The second front-end assembly, the second front-end assembly and the first front-end assembly are installed side by side at the front end of the mirror tube, the second front-end assembly includes a second mirror group and a second sensor arranged in sequence, and the second mirror group is used to capture the human body. the excited fluorescence of the object, and the second sensor is used to acquire the fluorescence filtered by the second lens group and generate a second image signal;

and a control device, the control device is connected with the first light source, the second light source, the first sensor and the second sensor; the control device is used for controlling the first light source to emit white light and the second light source to emit excitation light respectively, for collecting the first sensor to generate The first image information and the second image information generated by the second sensor are used to convert the first image signal into a white light color image, the second image signal into a fluorescent monochrome image, and then convert the white light color image and the fluorescent monochrome image. The image is processed to output an endoscopic image.

Further, the control device includes a controller, an image acquisition module and an image processing module, the controller is used to control the first light source to emit white light and the second light source to respectively emit excitation light, and the image acquisition module is used to collect the first sensor generated by the first sensor. The image information and the second image information generated by the second sensor, the image processing module is used to convert the first image signal into a white light color image, the second image signal into a fluorescent monochrome image, and then convert the white light color image and the fluorescent monochrome image. The endoscopic image is output after image processing.
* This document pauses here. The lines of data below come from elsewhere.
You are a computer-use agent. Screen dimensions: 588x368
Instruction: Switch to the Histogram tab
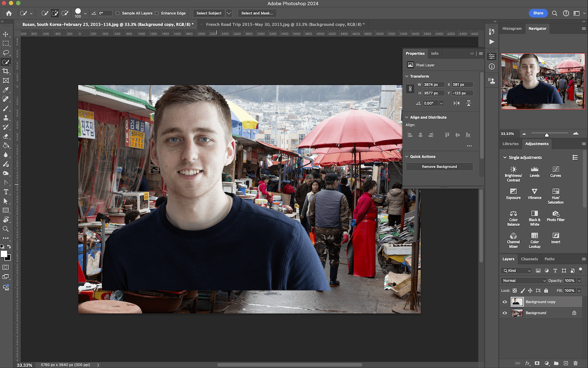[512, 28]
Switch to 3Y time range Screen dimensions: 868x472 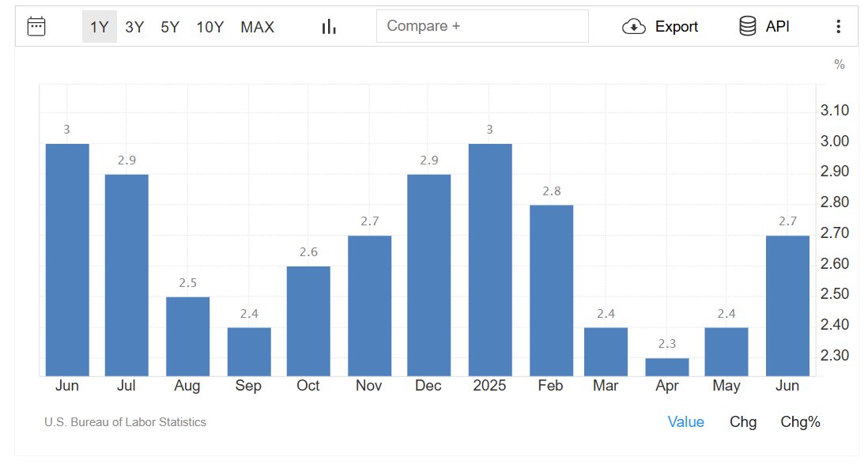[134, 27]
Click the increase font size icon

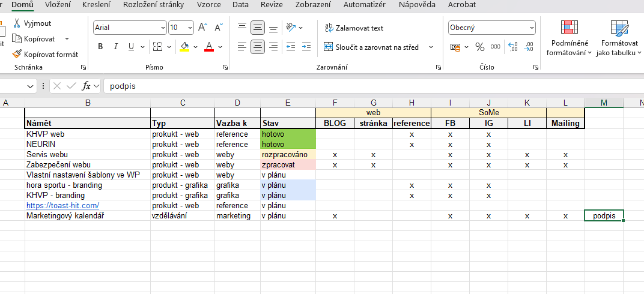tap(202, 28)
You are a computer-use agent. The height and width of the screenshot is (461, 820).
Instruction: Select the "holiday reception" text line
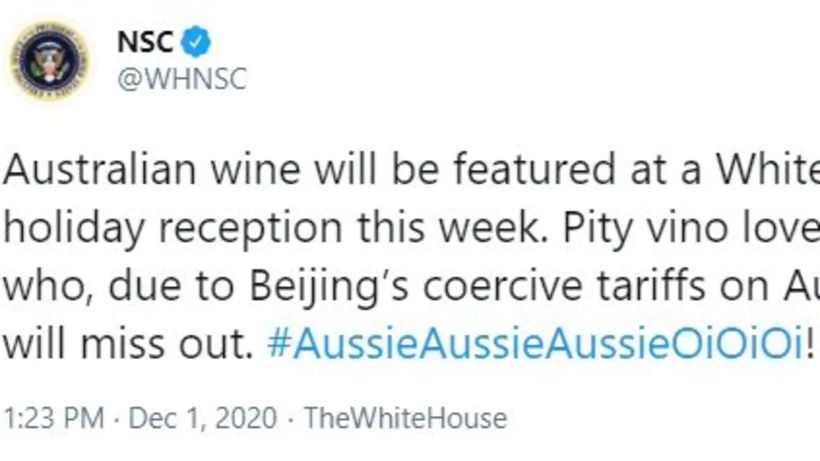click(173, 228)
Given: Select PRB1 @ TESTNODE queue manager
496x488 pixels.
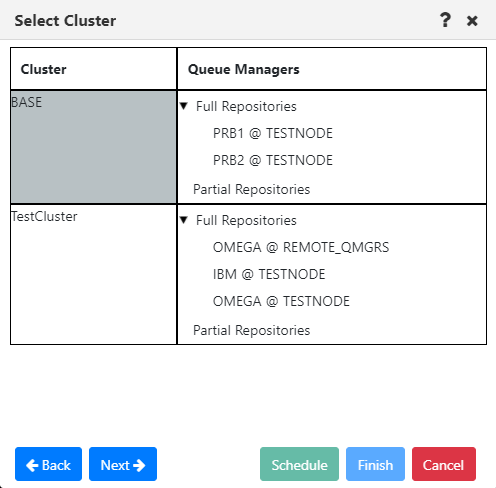Looking at the screenshot, I should click(273, 133).
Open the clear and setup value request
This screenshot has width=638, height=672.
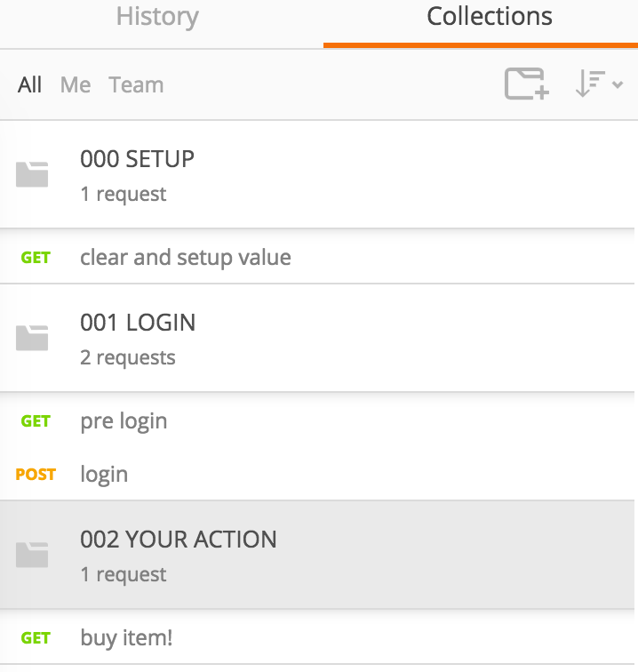click(x=185, y=258)
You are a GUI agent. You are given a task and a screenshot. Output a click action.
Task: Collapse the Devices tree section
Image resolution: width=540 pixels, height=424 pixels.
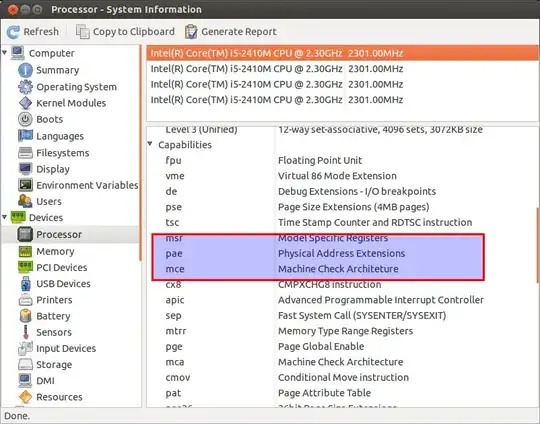[4, 217]
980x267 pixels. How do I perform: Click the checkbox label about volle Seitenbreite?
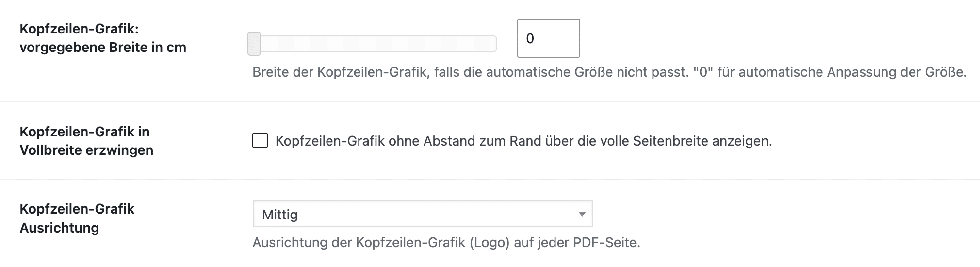(523, 141)
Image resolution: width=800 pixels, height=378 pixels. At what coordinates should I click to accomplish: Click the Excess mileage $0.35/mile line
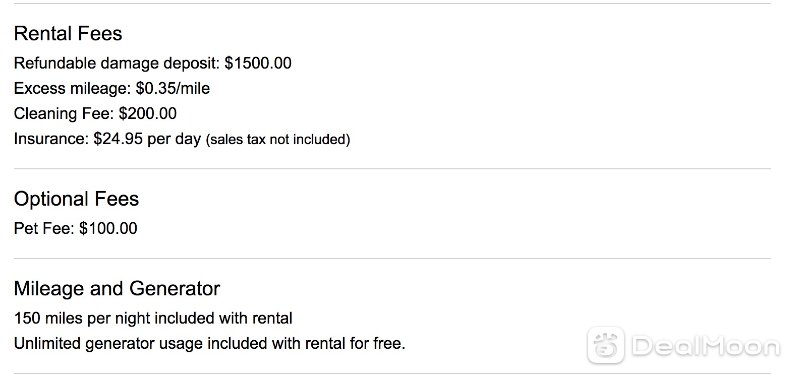[x=112, y=89]
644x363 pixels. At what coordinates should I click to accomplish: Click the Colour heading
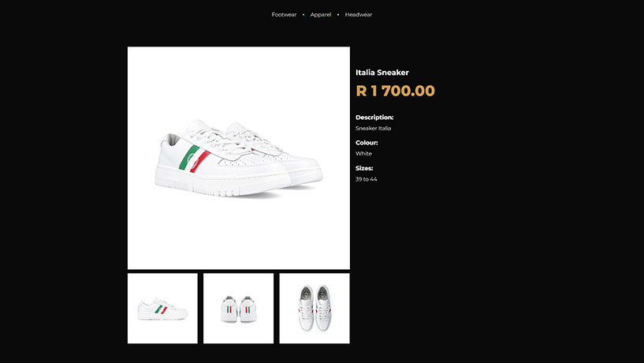[x=367, y=143]
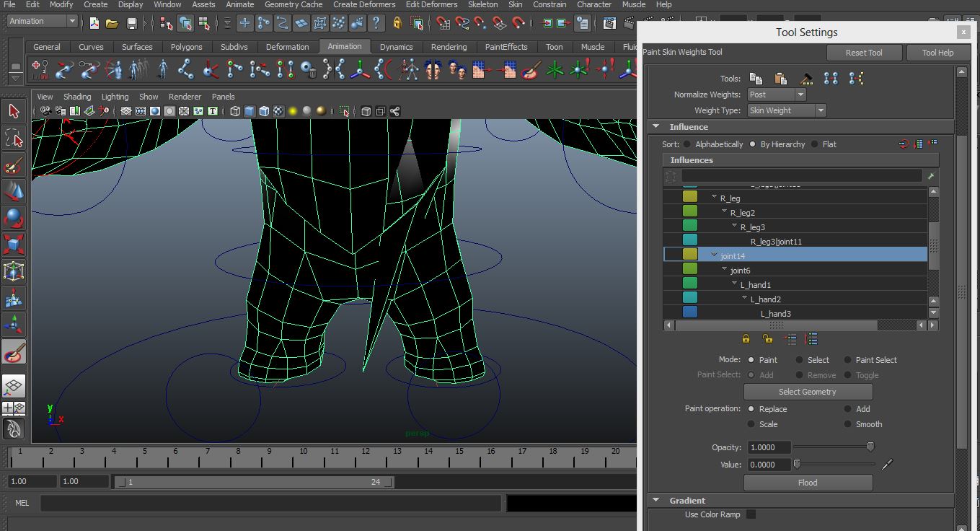This screenshot has height=531, width=980.
Task: Click the Reset Tool button
Action: [864, 52]
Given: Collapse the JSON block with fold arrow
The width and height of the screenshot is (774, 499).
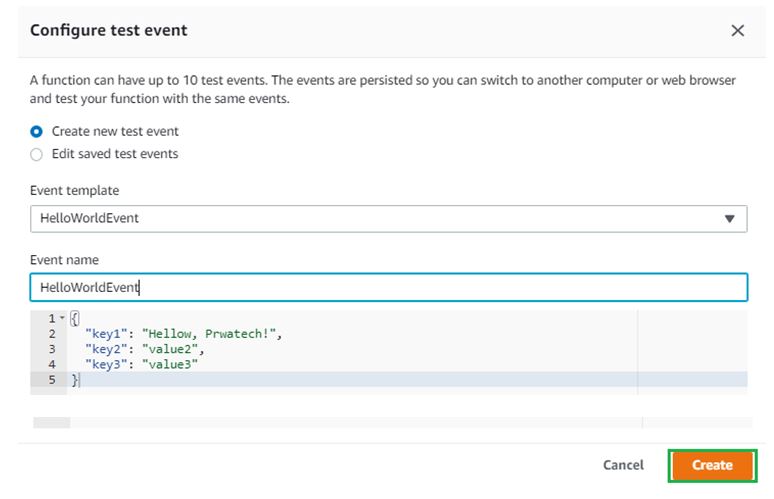Looking at the screenshot, I should 62,318.
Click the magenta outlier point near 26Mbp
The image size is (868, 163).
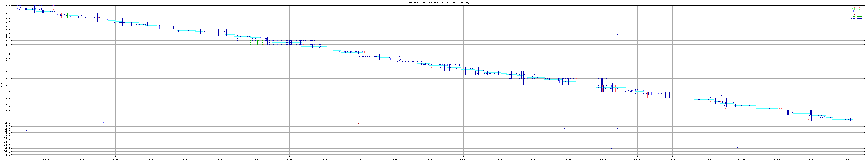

Further, the control device further includes a sensor drive module, the input end of the sensor drive module is connected to the controller, the output end of the sensor drive module is connected to the first sensor and the second sensor respectively, and the sensor drive module is used to calculate the controller The sensor setting information is output to the first sensor and the second sensor.

Further, the light source assembly further includes a light source control module, the input end of the light source control module is connected with the controller, the output end of the light source control module is connected with the first light source and the second light source, and the light source control module is used for receiving the control signal of the controller and generating the control signal. The light intensity of the light emitted by the first light source and the second light source is controlled.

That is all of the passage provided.